June 11 (Bloomberg) -- DNO International ASA, the oil producer focused on northern Iraq, rose the most in nine months in Oslo after saying it may boost its output target after a find in the region’s Tawke field and the successful test of a well.
The company jumped as much as 9.9 percent, the most since Sept. 17, and was up 6.4 percent at 10.93 kroner by 11:55 a.m. in Oslo. About 8.7 million shares have been traded today, almost four-times the average daily volume in the past three months.
DNO’s latest find, at the deep Tawke-17 well in Kurdistan, tested at 1,500 barrels a day, the company said in a statement today. The find, more than 200 meters below the main field reservoir, “likely bumps recoverable reserves on the Tawke license to the one billion barrel mark,” Chairman Bijan Mossavar-Rahmani said.
The Norwegian oil producer also said Tawke-20, its first horizontal well at the field, flowed at an average of 8,000 barrels a day from each of the first four of 10 fractured corridors.
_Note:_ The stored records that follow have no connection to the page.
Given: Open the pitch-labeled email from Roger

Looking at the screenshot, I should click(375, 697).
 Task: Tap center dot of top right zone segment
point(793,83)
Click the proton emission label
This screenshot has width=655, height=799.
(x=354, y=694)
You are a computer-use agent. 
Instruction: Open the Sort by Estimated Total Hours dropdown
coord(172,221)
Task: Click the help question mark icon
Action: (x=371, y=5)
If a second well, Tawke-23, backs up the results of Tawke-20, DNO will “consider further enhancements to our current target of 200,000 barrels a day of production capacity by 2015,” the company said.
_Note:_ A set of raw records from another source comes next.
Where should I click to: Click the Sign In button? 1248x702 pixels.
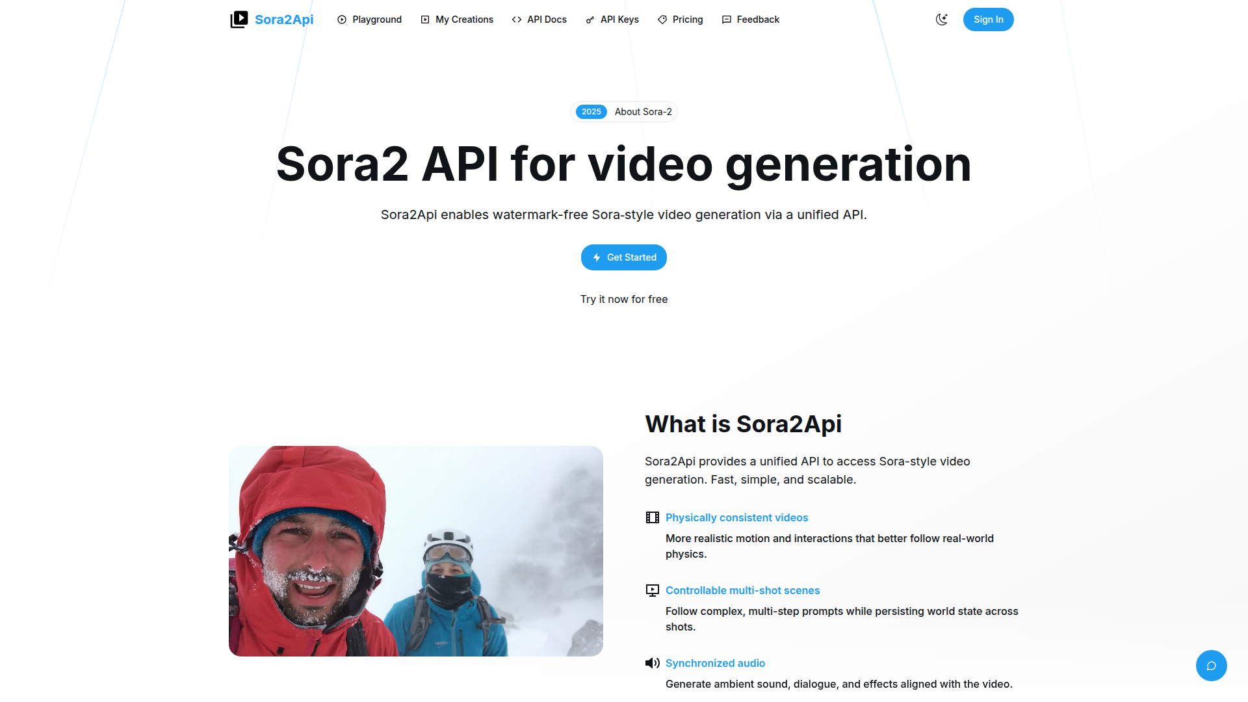tap(988, 20)
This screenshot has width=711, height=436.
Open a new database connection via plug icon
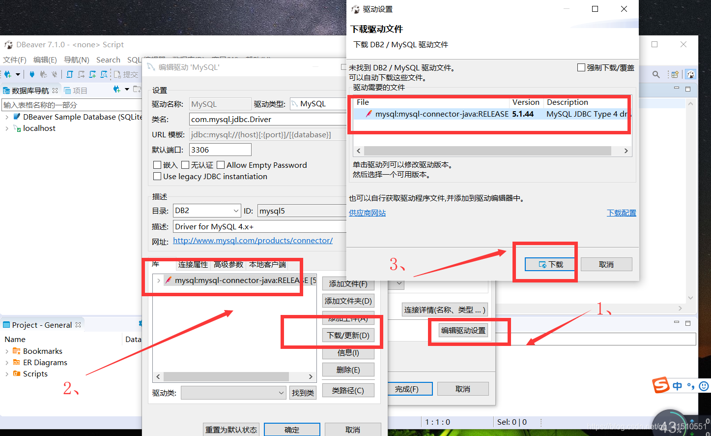pyautogui.click(x=7, y=74)
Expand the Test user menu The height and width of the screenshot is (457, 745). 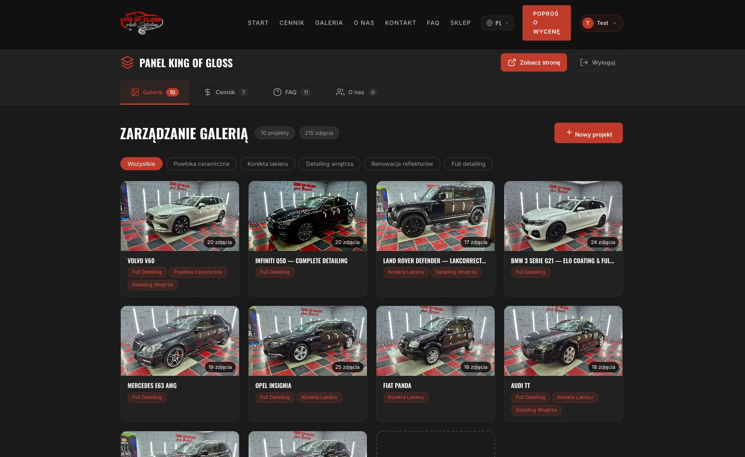tap(601, 23)
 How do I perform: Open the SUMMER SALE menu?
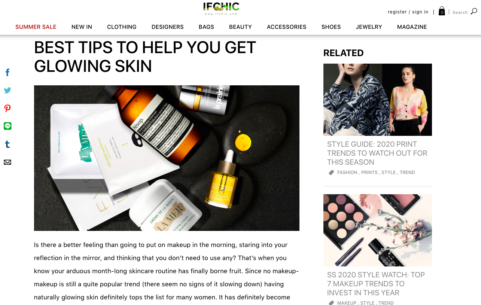tap(36, 27)
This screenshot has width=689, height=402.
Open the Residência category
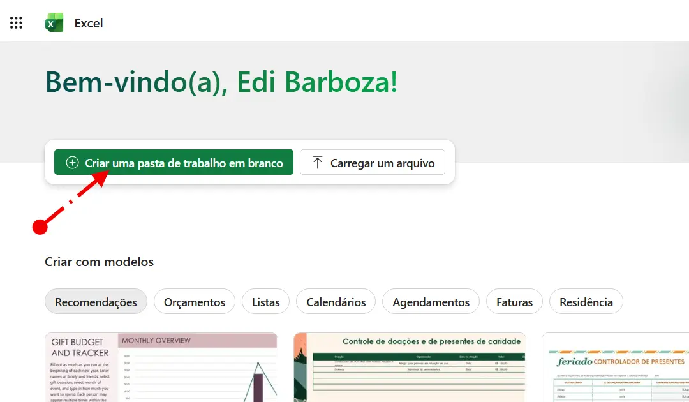coord(586,301)
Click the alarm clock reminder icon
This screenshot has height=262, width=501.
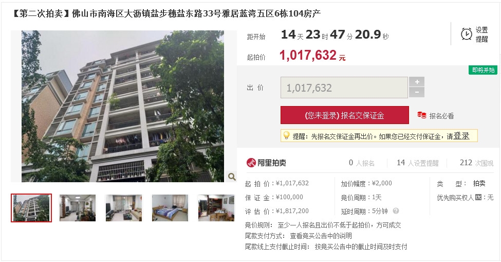(x=466, y=33)
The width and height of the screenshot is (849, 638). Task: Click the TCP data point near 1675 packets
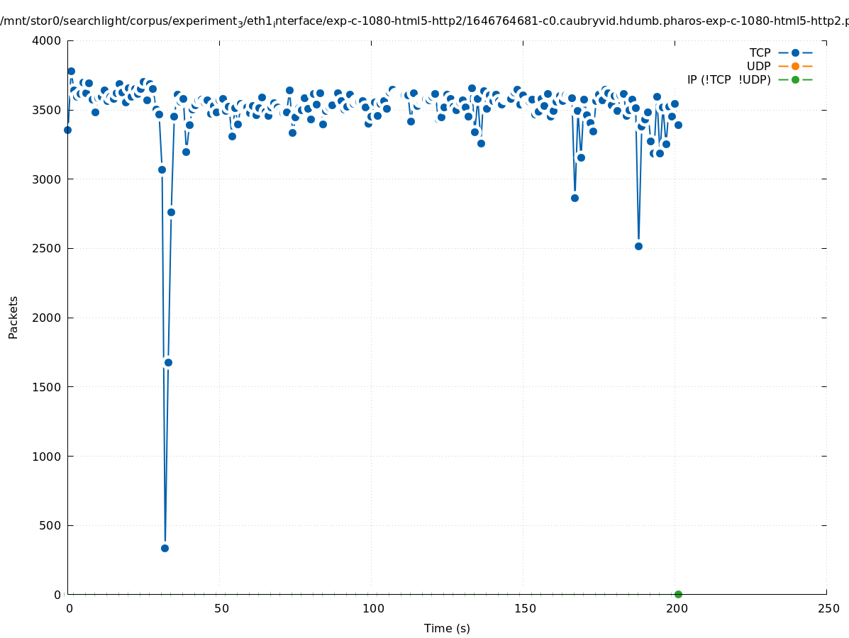click(168, 362)
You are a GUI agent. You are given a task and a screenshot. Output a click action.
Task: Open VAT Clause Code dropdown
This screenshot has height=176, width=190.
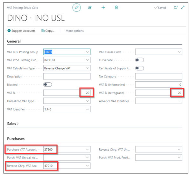pyautogui.click(x=179, y=52)
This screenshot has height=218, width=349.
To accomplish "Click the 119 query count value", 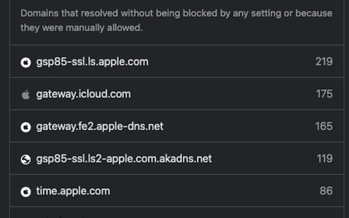I will tap(325, 159).
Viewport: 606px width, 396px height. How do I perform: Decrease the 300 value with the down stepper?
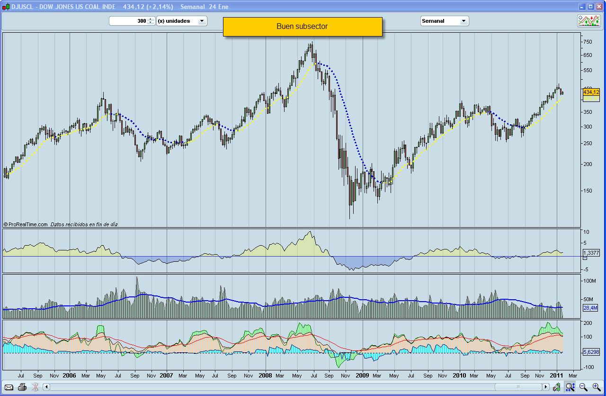[x=151, y=23]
“Our valuation of the field increases from 10 kroner per share to well above 13 kroner per share using a conservative 75 percent risking due to the political climate in Iraq,” ABG Sundal Collier Holdings analyst Anders Holte said in a note.
DNO, the first foreign company to drill for oil in Iraq after the U.S.-led invasion in 2003, has been caught in a conflict between the semi-autonomous Kurdistan Regional Government and central Iraqi authorities over oil revenue sharing, production contracts and land.
While ABG expects DNO shares to gain “materially today,” the “positive reaction might be held back by the lack of visibility on payment mechanism for crude oil exported out of Kurdistan,” Holte wrote.
DNO International is the operator of Tawke with a 55 percent stake. Genel Energy Plc has 25 percent, and the Kurdistan Regional Government the remaining 20 percent.
“While the discovery and likely reserve upside at Tawke was partly expected by the market, the indication of a higher 2015 production target is new, and we expect to see a significant positive share price reaction today,” Pareto Securities AS said in a note. “We reiterate our buy recommendation on DNO.”
Shares in the company, which have gained 44 percent during the last 12 months, have been supported by reports that oil majors including Chevron Corp. and Total SA are looking to buy assets in Kurdistan. The region has potential reserves of 45 billion barrels of oil and 3 trillion to 6 trillion cubic meters of gas, according to the regional government.
Although the current problems with exports means “little immediate earnings impact is foreseen” as a result of the latest find at Tawke, it “raises the value of DNO as a potential M&A target,” Nordea Markets said in a report today.